В воздухе уже пахло весной. Занятия проходили далеко от Котовска. После окончания зашли в хату погреться. Молодежь сразу занялась хозяйкой — всегда найдутся любители побалагурить, — а я сидел в стороне, без конца курил и ждал, ждал…
В моем письме к Нине от 5 марта есть такие слова: «Дорогая Ниночка!. У нас опять начинаются „бешеные дни“ — готовимся к стрельбам. Придется поработать, но погода ничего, настроение отличное, аппетит хороший, только что-то сердце пошаливает. Врачи говорят: домой просится…»
Весна продолжала вступать в свои права. Теперь я очень много времени проводил с батарейцами возле полотна железной дороги, встречая и провожая поезда, идущие на родной север. Мои ребята свое дело знали неплохо и ни разу на стрельбах меня не подводили. Поэтому я стал иногда позволять себе и ребятам «слушать, как растет трава» — совсем так, как это делали наши командиры в Винер-Нойштадте. Как только в воздухе пахнёт паровозной гарью, так у меня сердце рвется на куски, и какие только воспоминания, связанные с переездами, не встают в памяти…

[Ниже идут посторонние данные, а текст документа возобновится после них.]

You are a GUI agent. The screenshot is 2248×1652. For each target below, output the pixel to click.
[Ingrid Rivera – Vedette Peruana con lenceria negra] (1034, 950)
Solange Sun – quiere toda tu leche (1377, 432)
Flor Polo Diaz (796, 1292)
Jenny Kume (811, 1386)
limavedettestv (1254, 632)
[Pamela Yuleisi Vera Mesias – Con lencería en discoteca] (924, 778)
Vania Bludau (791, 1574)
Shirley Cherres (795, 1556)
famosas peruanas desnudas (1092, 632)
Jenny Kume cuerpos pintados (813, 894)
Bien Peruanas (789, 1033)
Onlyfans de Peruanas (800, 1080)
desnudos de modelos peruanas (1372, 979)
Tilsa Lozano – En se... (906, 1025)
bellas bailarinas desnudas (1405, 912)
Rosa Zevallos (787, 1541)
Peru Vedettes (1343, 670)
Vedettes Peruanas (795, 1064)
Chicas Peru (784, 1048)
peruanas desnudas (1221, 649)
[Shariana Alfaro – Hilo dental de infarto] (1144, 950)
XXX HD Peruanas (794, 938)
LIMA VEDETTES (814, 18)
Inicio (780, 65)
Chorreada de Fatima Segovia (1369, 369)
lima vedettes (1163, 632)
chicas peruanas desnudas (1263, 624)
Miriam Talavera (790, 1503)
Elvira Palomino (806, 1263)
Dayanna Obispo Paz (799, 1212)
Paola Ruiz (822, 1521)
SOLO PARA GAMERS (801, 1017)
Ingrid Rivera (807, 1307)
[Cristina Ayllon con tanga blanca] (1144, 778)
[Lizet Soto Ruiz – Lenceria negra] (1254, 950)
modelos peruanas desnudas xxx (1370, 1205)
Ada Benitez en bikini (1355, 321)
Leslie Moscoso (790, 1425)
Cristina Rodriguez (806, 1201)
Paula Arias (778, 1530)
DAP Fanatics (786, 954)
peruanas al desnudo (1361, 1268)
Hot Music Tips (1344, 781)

Когда батарея уходила в караул, я часто оставался дежурить на телефонном коммутаторе. А сегодня мои ушли в дальний караул, и я мог, запасшись семечками и махоркой, уйти на весь день в лесок к ручью. Там можно не только поплескаться, полежать на солнышке, но и постирать одежду. Но все мысли только о Нине. Переписка продолжалась. Всякие мысли и чувства терзали меня, и я осознавал всю сложность своего положения. Как я не отодвигал эту тему, но вынужден ее осветить, несмотря на то что повествование ведется от первого лица. Все равно от самого себя никуда не спрячешься.
В довоенные годы мы в своем большинстве росли настолько целомудренными, по-детски наивными, что ли, молодыми людьми — хотя, наверное, были и другие — что по современным меркам непостижимо. Ну, как, к примеру, могут парень и девушка, будучи давно хорошими друзьями и твердо решившие пройти жизнь вместе и никогда не разлучаться, ежедневно встречаясь в течение двух лет и гуляя до вечера — не захотеть обнять друг друга, нежно прижаться, поцеловаться, наконец?